Pompadour with Beard
While not as common in the ’50s, styling a pompadour with a full beard can update the look for modern times. Allow the sideburns to flow directly into your beard without any trimming to frame your face thoroughly.
This side part variation on the contour features a small, quiff-like flip in front, along with a tapered side for a clean finish.
For this 1950s men’s hairstyle variation, you’ll want to have a significant amount of hair on top that can be styled forwards. Opt for a close fade on the sides to give the quiff a more defined look.
One of the earliest “fade” haircuts, the Façon works well on different lengths of hair. Have your barber gradually fade the hair near the neck longer until it reaches the top.
Another favorite of 1950s film stars, this look is easily achieved by simply combing through a gel straight back. Whether you create a part—as well as whether you go for a fun color like RM of BTS—is totally optional.
Not quite a side part and not quite a pompadour, the side-swept look is a way to have the structure of a side part, but with a considerable pomp for a laid-back look.
Hard Side Part
Rather than just using a comb to part your hair, have your stylist create a harder part with a razor.
James Dean, known for portraying rebels and bad boys, often opted for a messier, less sleek 1950s men’s hairstyle to match his persona. This textured cut is light on product and heavy on attitude.
Another way to modernize the pompadour is to try it with an undercut for a striking contrast.
A back taper will help accentuate many of the 1950s men’s haircuts here, especially flat tops and pompadours.
Men in the ‘50s frequently went for the flop look (cousin to the quiff), in which the longer hair in front is left in front of the face. You can opt to use some gel for a more greaser look or keep it natural.
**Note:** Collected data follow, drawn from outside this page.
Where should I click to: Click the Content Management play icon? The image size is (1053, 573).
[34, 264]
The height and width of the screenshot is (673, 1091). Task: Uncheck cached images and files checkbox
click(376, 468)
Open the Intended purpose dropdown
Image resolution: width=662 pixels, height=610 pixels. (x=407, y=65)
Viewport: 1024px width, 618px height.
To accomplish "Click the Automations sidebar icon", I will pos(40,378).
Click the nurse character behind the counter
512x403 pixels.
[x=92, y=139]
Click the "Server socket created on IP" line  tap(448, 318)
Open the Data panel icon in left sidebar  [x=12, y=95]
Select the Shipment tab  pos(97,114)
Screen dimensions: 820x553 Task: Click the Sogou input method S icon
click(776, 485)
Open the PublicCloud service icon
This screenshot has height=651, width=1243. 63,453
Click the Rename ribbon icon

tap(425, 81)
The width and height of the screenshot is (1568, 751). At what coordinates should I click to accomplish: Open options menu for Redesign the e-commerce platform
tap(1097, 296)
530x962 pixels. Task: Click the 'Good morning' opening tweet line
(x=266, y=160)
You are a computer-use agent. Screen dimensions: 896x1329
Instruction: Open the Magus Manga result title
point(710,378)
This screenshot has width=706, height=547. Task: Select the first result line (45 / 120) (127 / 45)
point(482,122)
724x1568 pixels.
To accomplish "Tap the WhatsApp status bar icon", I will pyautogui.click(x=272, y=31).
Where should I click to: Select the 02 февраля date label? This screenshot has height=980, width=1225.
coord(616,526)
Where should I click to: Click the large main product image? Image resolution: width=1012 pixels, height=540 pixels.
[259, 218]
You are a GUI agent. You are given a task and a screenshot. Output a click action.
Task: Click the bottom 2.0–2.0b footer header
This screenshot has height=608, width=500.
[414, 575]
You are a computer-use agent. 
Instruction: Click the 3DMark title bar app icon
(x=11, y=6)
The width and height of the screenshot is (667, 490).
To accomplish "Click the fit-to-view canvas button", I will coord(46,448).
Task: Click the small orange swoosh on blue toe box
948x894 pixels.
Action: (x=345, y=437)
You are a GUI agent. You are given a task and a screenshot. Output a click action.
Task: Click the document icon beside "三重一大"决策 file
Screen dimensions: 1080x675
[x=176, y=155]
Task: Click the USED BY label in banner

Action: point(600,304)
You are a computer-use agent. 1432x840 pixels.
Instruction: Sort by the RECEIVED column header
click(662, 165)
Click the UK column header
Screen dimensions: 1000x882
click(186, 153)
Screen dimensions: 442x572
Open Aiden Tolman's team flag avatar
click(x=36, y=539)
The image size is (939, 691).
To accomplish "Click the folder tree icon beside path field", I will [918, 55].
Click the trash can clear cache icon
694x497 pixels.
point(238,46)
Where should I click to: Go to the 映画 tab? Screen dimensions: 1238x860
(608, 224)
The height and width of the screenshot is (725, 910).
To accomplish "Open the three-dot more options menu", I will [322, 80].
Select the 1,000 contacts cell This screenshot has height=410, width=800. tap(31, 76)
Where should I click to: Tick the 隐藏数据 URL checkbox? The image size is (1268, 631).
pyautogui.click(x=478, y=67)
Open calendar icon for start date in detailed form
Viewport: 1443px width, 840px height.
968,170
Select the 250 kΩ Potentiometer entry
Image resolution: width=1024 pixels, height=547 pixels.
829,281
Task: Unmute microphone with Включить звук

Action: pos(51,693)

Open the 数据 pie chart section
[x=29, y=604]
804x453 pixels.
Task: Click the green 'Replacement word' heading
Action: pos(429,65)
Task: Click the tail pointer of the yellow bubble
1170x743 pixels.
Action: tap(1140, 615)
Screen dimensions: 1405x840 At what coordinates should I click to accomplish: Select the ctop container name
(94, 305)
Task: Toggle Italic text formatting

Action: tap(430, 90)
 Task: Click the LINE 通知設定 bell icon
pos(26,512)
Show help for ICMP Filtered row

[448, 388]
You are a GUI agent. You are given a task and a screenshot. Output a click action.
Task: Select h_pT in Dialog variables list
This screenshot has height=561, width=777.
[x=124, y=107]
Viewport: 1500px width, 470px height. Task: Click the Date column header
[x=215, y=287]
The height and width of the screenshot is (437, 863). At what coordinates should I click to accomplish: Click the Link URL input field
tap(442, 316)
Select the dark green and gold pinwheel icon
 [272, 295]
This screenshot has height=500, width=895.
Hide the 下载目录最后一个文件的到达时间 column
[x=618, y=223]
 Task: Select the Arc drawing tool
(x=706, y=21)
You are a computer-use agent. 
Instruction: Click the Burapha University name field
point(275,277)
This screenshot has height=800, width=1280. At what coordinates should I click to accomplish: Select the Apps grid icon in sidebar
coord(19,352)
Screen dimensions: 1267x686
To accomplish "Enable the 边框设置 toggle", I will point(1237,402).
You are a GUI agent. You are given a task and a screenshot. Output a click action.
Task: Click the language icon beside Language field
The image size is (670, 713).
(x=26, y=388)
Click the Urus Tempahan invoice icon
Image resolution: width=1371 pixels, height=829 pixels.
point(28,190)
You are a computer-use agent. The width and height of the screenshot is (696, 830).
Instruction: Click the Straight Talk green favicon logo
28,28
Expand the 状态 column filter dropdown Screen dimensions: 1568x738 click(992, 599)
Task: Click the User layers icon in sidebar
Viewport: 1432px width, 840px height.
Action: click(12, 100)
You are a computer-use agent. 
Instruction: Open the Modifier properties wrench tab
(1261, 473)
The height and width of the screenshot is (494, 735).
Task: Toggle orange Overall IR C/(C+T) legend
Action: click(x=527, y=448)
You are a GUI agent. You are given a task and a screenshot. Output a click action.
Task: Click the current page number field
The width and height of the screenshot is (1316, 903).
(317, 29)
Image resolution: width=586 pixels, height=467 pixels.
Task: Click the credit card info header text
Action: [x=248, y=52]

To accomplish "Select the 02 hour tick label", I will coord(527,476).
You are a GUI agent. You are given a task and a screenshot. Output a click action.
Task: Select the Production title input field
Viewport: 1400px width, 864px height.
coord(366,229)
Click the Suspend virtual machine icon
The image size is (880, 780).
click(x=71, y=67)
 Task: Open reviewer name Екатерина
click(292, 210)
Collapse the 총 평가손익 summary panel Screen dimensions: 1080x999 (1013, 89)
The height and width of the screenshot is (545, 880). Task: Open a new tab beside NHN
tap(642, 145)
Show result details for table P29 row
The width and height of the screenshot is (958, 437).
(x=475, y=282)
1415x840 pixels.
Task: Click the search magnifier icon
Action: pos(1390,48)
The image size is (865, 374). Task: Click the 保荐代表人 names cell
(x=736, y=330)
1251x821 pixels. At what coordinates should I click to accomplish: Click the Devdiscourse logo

For those with natural hair types, it’s still possible to get a truly rocking pompadour. After allowing your hair to grow out for a bit, you’ll want to get the sides and back closely cropped. To style the pomp, use some pomade and a hairdryer to fashion the hair on top until it’s as high as you’d like.
Bowl Cut Fade
This style is great for those with shorter hair who want a dramatic look. The close fade should almost resemble a bowl cut in the front, with the hair in the back gradually getting longer.